That put them on call at almost any hour, for any reason.
Monday’s request was simple: Watch the lone exit at the apartment building at 18 Quai de Bethune that the police were not watching, the entrance to the doorman’s living quarters. If a good-looking man about thirty-five came out, report it and follow him.
Both girls had followed Osborn to Dr. Cheysson’s office on rue de Bassano. Then Sami had trailed him to Aux Trois Quartiers on boulevard de la Madeleine, even flirted with him and asked him to help pick out a tie for her uncle while he was waiting for his suit to be tailored. After that, Colette had followed him into the Metro and stayed with him until he’d gone into the cafe across from La Coupole.

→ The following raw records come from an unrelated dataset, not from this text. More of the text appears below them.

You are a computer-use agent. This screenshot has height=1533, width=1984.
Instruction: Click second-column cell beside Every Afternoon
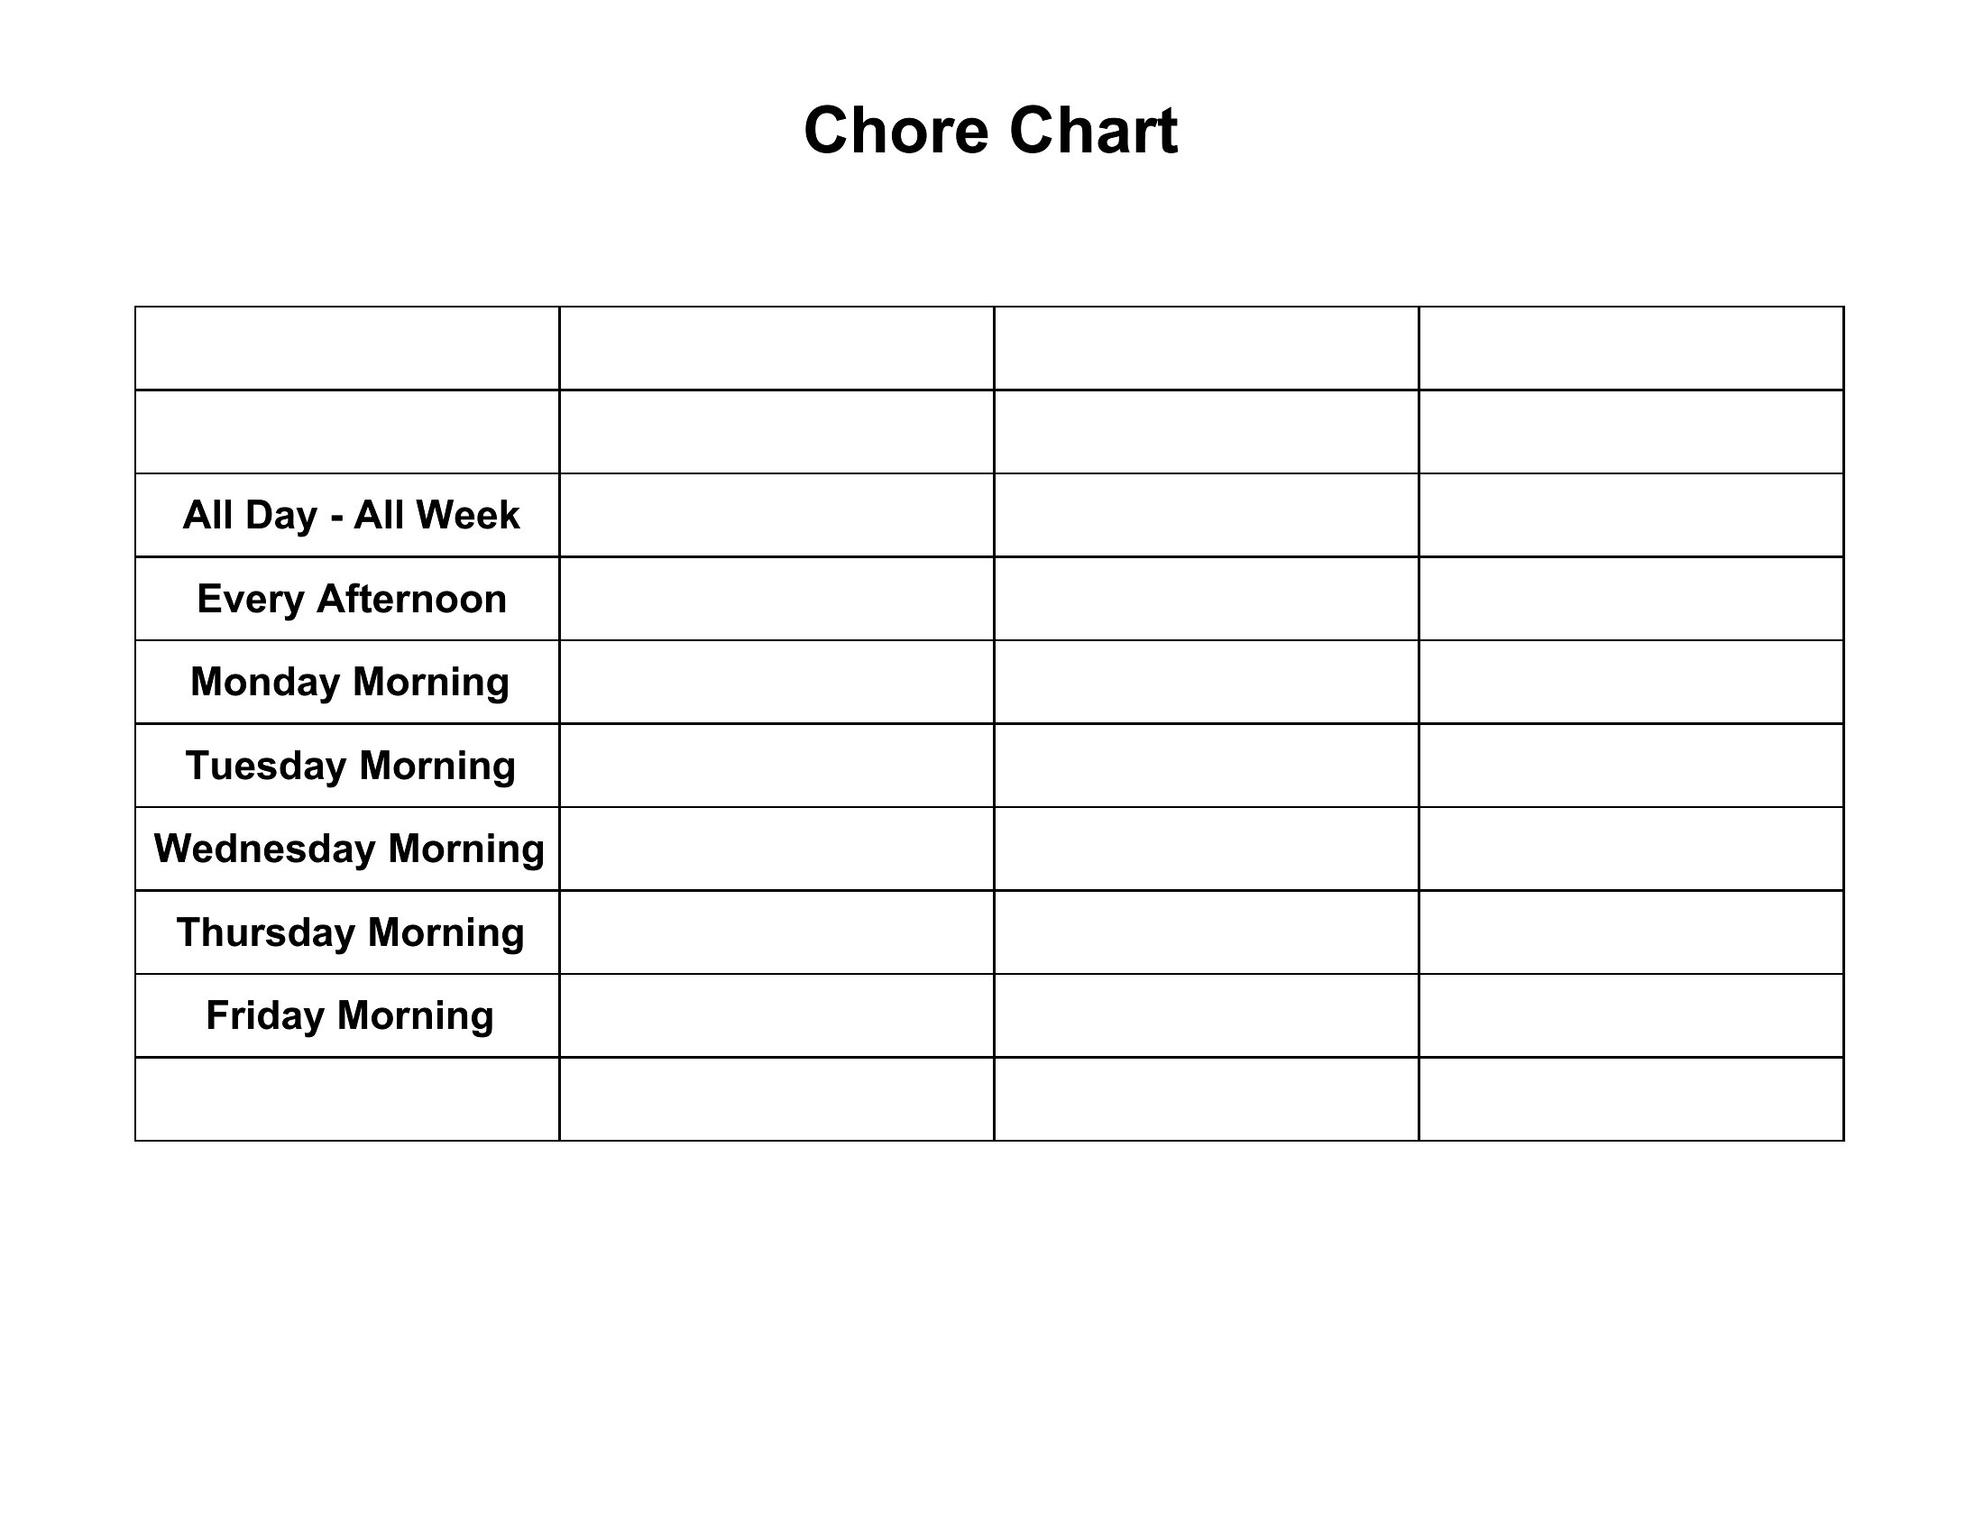tap(777, 598)
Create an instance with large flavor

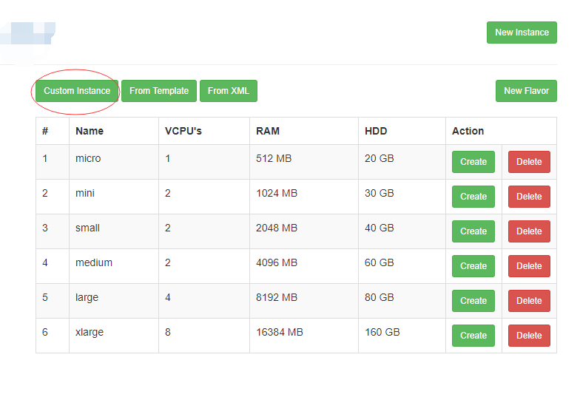(x=473, y=301)
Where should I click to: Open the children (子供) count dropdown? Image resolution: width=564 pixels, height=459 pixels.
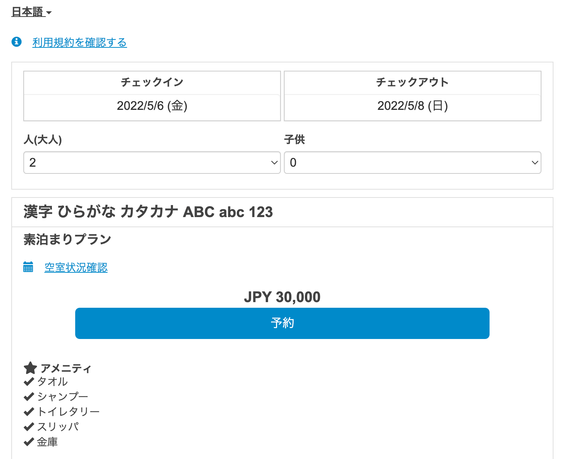point(412,163)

That was when Bernhard Oven took over, watching as Osborn left the cafe and crossed boulevard du Montparnasse to enter La Coupole at five minutes after seven.
At five foot ten and in dark hair, jeans, leather jacket and Reeboks, with a diamond stud in his left ear, Bernhard Oven was no longer a blond, tall man. He was, however, no less deadly. In his right jacket pocket, he carried the silenced Cz .22 automatic he’d used so successfully in Marseilles.
At 7:20, convinced that McVey had come by himself, Osborn got up from where he sat near the window, eased past several crowded tables and approached him, his bandaged hand held gingerly at his side.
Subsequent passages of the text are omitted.